Customers expect a seamless experience when interacting with businesses over both chat and phone. The success of any system depends on its ability to scale and provide a seamless and an engaging experience for customers. They need to include the following.
- Multichannel support. The system should allow businesses to deploy AI (artificial intelligence) applications across multiple channels, including voice assistants, Conversational IVR, chatbots, and messaging platforms, giving customers a consistent experience across all channels.
- Advanced analytics. Built-in analytics and reporting tools enable businesses to gain insights into customer behavior and preferences, and to continuously improve applications over time.
- Enterprise-grade security. Security features that are designed to protect user data and maintain compliance with relevant regulations, including role-based access controls and encryption.
- Scalability. A cloud-based architecture that allows businesses to scale up or down the application based on demand, ensuring that performance and availability are maintained even under high volumes of user interactions.
- Accuracy in understanding customer queries. It is imperative for the system to accurately interpret and understand the customer’s queries to facilitate appropriate responses. Leveraging advanced linguistic technologies can enhance the precision in understanding the nuances of customer language, thereby avoiding miscommunications and ensuring that the responses are aligned with the customer’s intent.

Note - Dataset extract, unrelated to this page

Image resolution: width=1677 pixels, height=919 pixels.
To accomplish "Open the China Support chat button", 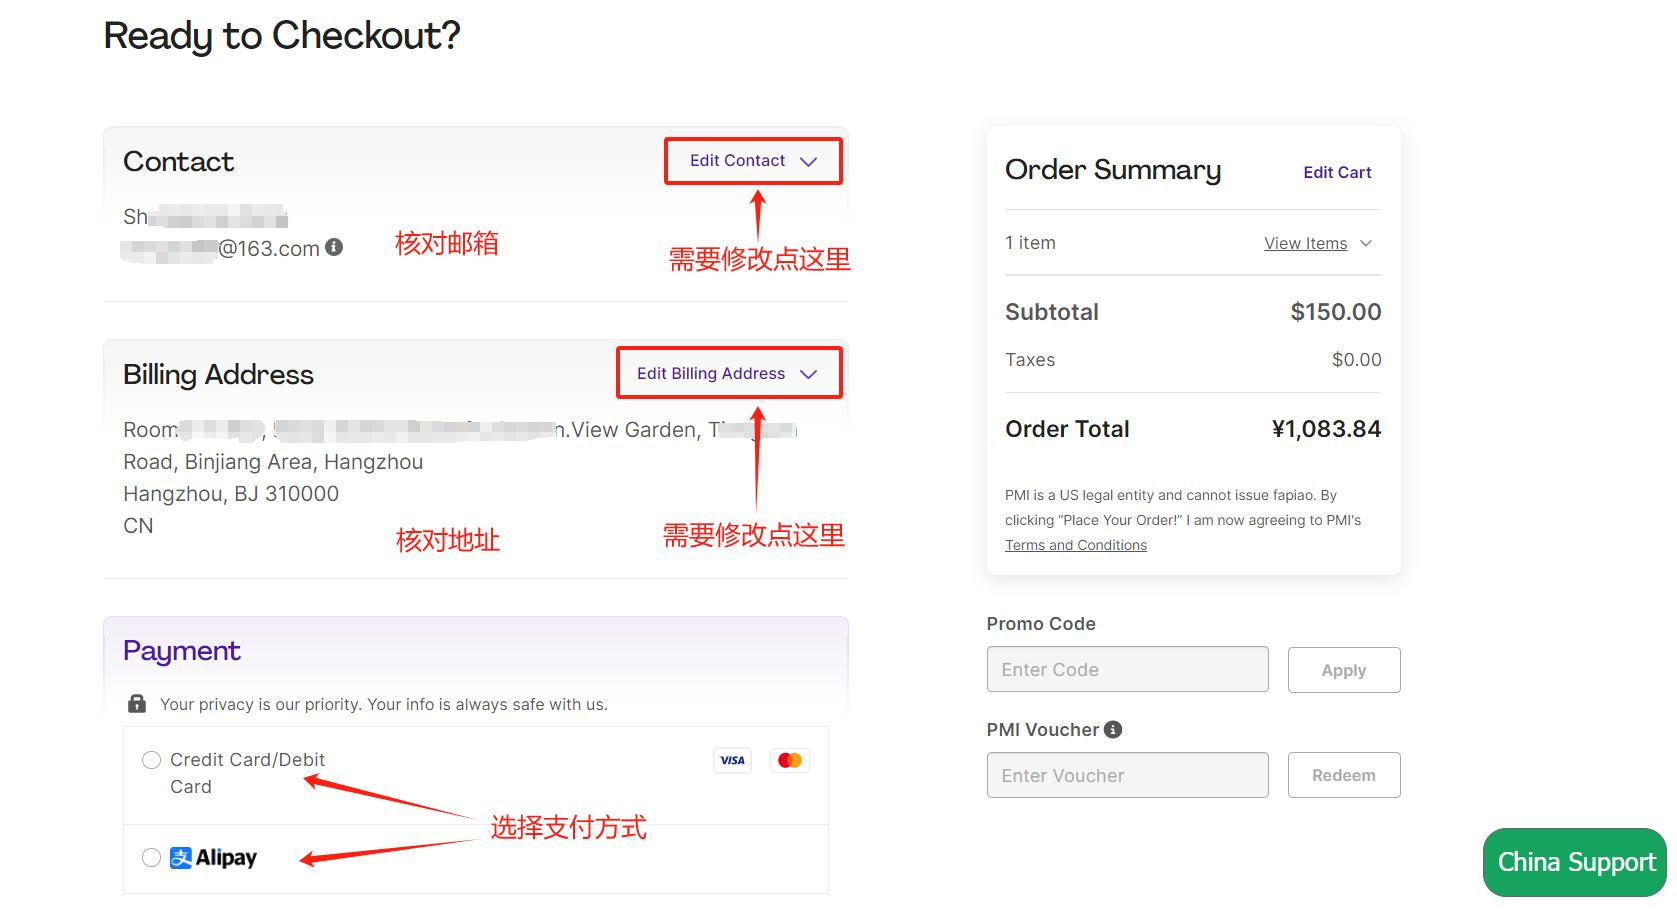I will pos(1575,862).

- Integration with other applications, on demand. Businesses need the freedom to tap into other applications – backend systems or language models: as they need, when they need it. Having full control over what happens when will let the business fine-tune the user experience and maximize the value.
By focusing on these essential features, businesses can build a system that not only meets the current demands but is also equipped to adapt to evolving customer needs, ensuring a service that is both efficient and satisfactory.

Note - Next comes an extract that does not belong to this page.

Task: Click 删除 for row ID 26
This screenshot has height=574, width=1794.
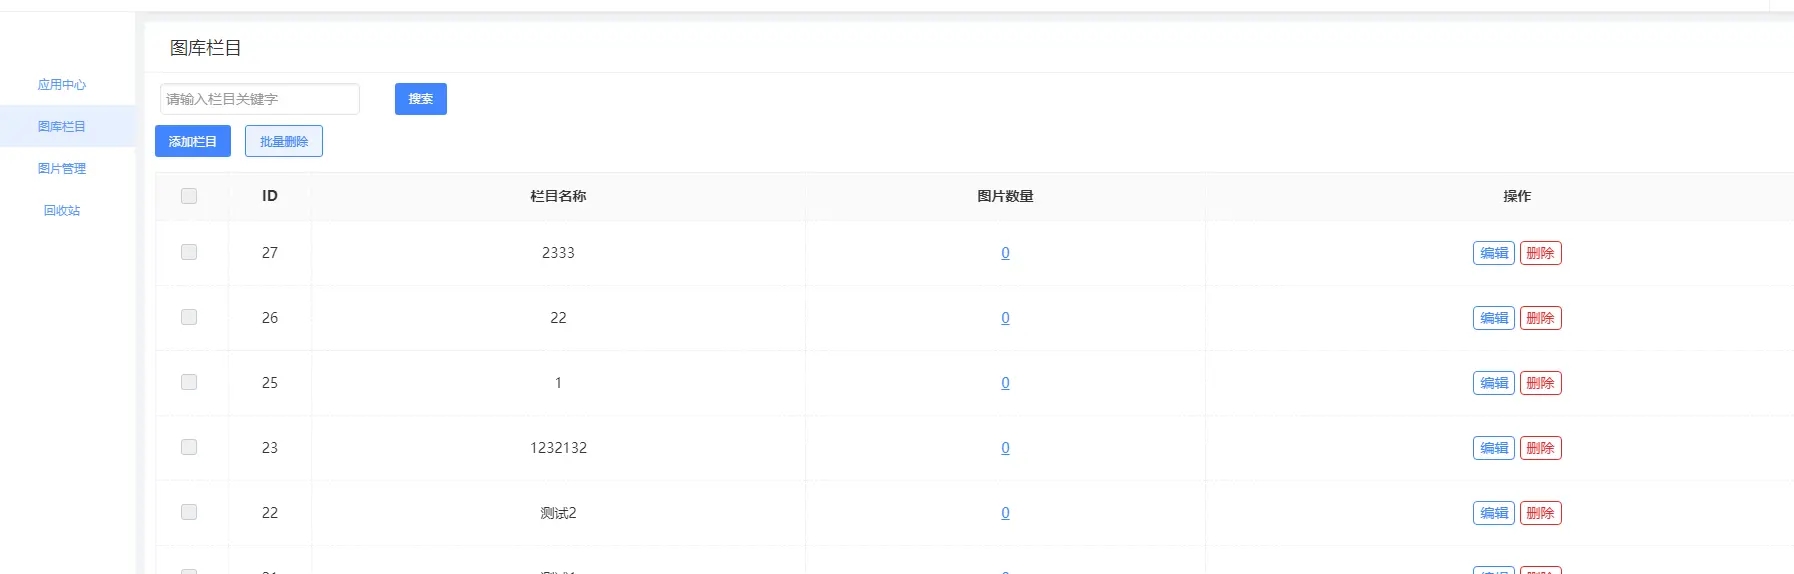Action: pyautogui.click(x=1541, y=318)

...the integration of no- and low-code platforms with pro-code platforms can achieve greater flexibility, scalability, and customization options.
Businesses need to also think about the type of Conversational AI they want to adopt, consider the language model needed, and if they are skilled enough to use a pro-code, or even low-code, platform. It’s also important for businesses to assess how much value they want out of their customer service, which will also determine what level of code they go for.
On the whole, businesses need to think critically about what CX they want to deliver, and what their objectives are. They must then choose a technology that delivers value for their organization.
What is certain though, is that the CX is not just a single-handed channel. The future of the CX needs to include both the chat and the telephone experience.
By focusing on the best user experience and improving it, companies will drive the highest customer satisfaction. However, enterprises should be careful with chatbots and IVR systems when designed only to automate tasks and reduce costs, rather than to create a positive user experience.
The increasing demand for self-service solutions in customer service has led to the rise of Conversational AI and the emergence of no- and low-code platforms. While these platforms offer a cost-effective option for small enterprises, they may not provide the level of customization required by certain businesses, and their generic language models may fall short in delivering the desired CX.
Therefore, the integration of no- and low-code platforms with pro-code platforms can achieve greater flexibility, scalability, and customization options.
Ultimately, the success of any Conversational AI system depends on its ability to provide a seamless and engaging experience for customers, on its ability to scale across channels and to provide insights into the interactions via advanced analytics.